## What to produce
Search the records below for the word "resolution", then return every line where it appears.

## Extracted records
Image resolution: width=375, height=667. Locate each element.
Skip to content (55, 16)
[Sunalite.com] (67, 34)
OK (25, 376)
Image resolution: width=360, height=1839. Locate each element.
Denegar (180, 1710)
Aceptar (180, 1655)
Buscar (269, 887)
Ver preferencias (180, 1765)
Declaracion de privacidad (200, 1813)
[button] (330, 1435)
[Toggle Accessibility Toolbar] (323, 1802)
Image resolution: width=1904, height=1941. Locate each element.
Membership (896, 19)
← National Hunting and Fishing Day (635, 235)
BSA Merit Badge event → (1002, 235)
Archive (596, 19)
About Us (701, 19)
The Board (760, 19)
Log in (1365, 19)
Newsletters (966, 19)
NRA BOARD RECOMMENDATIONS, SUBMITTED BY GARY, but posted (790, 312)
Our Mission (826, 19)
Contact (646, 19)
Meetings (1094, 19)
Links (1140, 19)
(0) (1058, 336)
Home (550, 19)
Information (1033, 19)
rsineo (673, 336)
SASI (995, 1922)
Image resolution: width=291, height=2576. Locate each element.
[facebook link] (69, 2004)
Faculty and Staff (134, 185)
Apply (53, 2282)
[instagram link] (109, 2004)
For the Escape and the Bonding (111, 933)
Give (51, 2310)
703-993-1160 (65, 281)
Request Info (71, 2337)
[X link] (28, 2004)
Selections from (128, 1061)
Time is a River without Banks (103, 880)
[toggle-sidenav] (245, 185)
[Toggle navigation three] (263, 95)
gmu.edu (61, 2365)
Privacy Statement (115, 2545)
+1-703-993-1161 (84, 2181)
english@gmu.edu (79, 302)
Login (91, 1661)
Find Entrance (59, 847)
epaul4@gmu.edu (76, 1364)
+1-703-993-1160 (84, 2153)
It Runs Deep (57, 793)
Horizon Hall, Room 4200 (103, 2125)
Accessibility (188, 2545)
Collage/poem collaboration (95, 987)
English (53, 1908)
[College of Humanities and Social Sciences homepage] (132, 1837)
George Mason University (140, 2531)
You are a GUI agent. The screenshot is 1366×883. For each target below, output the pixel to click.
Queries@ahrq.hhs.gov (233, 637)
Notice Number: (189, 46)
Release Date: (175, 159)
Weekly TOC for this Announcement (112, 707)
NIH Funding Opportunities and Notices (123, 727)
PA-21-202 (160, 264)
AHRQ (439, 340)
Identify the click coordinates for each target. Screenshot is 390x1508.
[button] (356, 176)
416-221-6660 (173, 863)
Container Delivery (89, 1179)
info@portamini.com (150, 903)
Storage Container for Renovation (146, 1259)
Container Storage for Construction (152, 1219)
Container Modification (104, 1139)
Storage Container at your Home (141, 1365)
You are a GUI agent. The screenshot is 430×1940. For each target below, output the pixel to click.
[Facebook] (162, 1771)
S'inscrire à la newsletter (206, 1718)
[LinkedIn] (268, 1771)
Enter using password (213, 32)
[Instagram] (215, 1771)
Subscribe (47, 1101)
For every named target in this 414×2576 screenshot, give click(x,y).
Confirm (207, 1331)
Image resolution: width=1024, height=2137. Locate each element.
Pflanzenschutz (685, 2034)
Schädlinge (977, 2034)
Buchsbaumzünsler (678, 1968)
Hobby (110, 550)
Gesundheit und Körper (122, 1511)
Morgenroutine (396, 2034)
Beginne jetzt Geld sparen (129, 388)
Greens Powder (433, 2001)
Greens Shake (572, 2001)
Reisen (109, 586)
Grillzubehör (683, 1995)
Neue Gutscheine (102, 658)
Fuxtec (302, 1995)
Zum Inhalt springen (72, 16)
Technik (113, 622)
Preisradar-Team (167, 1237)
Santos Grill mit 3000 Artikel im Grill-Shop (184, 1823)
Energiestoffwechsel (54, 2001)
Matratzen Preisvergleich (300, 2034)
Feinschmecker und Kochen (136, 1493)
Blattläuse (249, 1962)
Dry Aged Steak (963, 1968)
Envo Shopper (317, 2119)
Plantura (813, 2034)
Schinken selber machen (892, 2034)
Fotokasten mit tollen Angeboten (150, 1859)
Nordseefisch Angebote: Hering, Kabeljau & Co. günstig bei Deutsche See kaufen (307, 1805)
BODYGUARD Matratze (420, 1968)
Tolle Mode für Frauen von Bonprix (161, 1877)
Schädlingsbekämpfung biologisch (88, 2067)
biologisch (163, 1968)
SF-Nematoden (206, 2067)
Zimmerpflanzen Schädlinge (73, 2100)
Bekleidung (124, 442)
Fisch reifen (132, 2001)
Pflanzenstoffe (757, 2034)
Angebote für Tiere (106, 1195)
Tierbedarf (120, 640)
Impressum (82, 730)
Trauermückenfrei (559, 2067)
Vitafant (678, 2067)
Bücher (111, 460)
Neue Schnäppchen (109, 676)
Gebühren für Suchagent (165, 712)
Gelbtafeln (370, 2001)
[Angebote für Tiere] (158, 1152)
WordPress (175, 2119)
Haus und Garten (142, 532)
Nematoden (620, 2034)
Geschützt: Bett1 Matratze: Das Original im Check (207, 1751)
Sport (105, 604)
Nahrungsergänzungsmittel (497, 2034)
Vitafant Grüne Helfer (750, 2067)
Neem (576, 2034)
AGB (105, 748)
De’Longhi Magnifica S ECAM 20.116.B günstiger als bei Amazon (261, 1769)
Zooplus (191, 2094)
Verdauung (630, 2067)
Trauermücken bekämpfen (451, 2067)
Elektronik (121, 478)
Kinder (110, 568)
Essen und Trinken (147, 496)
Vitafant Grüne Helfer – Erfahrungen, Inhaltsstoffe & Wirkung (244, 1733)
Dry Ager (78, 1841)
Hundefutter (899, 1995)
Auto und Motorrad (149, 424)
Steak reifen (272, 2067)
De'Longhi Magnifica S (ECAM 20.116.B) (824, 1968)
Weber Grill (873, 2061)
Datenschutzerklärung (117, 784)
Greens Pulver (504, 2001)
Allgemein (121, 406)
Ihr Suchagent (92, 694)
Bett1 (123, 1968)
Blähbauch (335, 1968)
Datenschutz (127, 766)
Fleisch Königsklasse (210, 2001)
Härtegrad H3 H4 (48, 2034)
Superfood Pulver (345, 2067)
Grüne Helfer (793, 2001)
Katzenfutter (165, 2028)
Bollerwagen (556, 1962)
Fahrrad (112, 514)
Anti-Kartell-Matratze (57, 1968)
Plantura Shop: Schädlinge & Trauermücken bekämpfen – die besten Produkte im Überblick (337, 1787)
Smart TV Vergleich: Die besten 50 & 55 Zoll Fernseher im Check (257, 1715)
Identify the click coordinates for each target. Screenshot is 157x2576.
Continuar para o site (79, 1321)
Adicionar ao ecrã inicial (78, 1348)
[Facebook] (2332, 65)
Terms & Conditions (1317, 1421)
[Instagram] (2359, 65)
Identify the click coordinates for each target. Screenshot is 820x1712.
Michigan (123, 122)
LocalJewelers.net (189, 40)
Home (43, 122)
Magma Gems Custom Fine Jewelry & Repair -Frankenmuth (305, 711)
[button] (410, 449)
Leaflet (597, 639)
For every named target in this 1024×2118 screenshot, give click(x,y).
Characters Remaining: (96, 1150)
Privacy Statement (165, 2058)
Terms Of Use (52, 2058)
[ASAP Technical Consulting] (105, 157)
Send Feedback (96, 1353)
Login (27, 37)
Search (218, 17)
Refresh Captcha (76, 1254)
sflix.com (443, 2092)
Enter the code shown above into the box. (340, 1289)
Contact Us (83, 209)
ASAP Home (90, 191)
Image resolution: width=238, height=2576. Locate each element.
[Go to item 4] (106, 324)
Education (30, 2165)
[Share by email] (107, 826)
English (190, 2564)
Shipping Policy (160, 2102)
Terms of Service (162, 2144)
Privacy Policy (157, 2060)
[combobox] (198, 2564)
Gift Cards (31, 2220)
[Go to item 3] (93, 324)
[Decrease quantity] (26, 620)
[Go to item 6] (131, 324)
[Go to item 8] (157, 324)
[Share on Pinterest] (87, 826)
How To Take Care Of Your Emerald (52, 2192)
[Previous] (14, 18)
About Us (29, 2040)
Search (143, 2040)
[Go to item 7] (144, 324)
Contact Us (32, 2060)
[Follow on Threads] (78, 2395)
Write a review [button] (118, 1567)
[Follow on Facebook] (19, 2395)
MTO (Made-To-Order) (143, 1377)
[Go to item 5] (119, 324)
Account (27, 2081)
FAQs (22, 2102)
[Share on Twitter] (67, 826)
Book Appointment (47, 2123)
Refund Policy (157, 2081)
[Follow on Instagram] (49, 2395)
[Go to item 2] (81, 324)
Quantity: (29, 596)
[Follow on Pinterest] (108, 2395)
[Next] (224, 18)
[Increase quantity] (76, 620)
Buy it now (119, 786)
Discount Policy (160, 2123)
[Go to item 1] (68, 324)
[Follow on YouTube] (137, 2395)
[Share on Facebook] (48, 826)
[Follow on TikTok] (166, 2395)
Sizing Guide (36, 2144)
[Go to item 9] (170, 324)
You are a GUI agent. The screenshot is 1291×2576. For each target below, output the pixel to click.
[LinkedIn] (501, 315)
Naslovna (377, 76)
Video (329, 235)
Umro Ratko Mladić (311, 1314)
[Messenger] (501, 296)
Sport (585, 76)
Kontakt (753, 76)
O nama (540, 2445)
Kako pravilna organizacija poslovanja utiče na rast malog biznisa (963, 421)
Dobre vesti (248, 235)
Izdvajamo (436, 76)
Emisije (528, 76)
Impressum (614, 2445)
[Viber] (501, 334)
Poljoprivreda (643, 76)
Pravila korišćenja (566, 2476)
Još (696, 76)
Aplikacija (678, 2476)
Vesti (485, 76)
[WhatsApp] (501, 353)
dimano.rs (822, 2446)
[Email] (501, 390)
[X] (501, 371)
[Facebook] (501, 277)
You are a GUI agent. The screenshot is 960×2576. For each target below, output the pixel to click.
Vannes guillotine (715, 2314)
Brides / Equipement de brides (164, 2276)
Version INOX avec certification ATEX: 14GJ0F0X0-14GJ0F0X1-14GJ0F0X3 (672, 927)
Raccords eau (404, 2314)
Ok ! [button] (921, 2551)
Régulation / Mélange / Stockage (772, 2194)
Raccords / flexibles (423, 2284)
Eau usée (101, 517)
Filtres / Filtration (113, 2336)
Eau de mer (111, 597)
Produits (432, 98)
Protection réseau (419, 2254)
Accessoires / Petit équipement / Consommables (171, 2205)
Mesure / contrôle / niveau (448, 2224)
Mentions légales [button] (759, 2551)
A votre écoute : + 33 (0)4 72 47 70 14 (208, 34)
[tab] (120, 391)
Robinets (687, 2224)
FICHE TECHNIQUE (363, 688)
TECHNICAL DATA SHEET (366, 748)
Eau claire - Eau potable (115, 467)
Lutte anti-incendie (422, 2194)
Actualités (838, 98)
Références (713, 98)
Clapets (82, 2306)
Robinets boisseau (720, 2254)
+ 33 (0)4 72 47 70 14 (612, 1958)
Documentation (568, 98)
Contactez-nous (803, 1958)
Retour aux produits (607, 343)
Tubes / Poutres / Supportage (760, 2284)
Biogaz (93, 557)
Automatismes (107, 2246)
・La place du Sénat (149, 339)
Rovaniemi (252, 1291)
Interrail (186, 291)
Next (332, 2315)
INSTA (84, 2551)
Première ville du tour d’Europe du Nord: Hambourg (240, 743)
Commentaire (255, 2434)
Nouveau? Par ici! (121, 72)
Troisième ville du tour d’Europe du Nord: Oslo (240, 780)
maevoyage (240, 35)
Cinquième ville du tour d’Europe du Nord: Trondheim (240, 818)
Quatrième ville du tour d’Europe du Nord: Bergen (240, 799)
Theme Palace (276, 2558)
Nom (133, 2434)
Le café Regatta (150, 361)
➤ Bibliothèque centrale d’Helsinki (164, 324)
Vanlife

## Problem solution
Image resolution: width=375, height=667. Locate each element.
Image resolution: width=360, height=1839. Locate each element.
Image resolution: width=1904, height=1941. Locate each element.
Image resolution: width=291, height=2576. Locate each element.
Image resolution: width=1024, height=2137. Locate each element.
Image resolution: width=238, height=2576. Locate each element.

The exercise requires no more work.